Kyle Rodland, 35, took his young sons to get ice cream downtown late Saturday morning. Among those, Airbnb said it would ban users who rent out their properties to participate in the Unite the Right rally, citing their terms of service, stating users agree, "To treat everyone in the Airbnb community - regardless of their race, religion, national origin, ethnicity, disability, sex, gender identity, sexual orientation or age - with respect, and without judgment or bias". Those torches carried by white supremacists in Charlottesville a year ago shone a light on an ugly truth.

The group paraded through the University of Virginia's campus, shouting racist and anti-Semitic slogans. On Saturday, students and activists plan to hold a "Rally for Justice" on campus while the university is hosting a "morning of reflection and renewal", with poetry readings and musical performances.

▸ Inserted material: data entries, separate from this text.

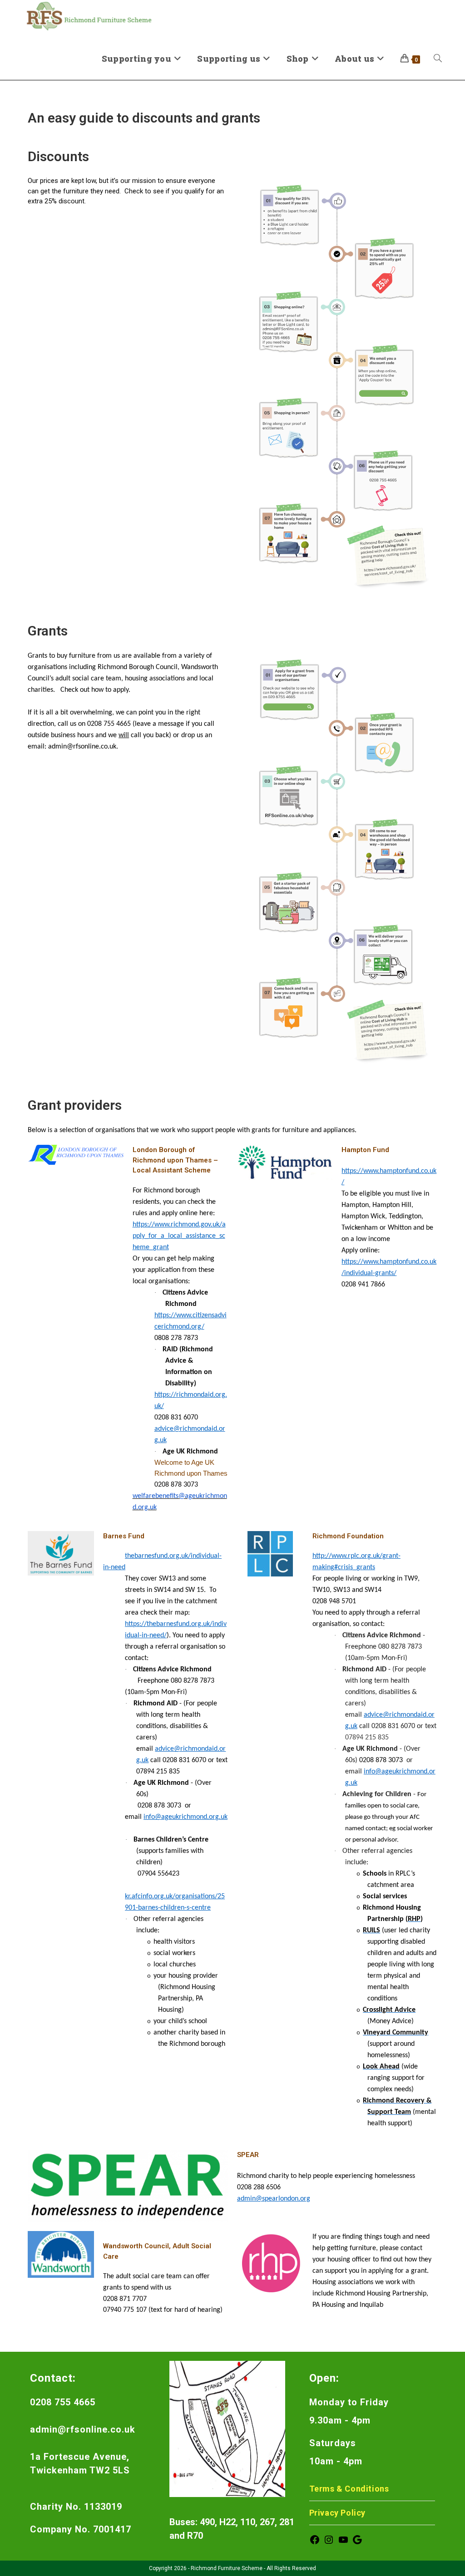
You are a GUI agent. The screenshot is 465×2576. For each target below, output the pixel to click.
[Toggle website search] (438, 58)
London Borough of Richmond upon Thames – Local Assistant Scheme (175, 1160)
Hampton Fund (365, 1150)
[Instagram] (328, 2543)
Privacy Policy (337, 2512)
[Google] (357, 2543)
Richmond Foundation (348, 1536)
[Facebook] (314, 2543)
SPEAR (248, 2155)
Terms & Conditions (349, 2488)
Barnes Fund (123, 1536)
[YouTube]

The city said increased police presence in Charlottesville this weekend is meant to deter violence and keep people safe.

The demonstrations also come at a time when the wounds from last year's clash in Charlottesville remain raw, particularly in regards to the death of counterprotester Heather Heyer, who was killed when a suspected neo-Nazi sympathizer drove a auto into a crowd.

The suspect in the attack, James A. Fields, was later charged with federal hate crimes.

Two Virginia state troopers who were monitoring the rally were later killed in the line of duty when their helicopter crashed.

Jason Kessler, the primary organizer of last summer's rally, sued the city of Charlottesville after it refused to issue him a permit for another event this weekend.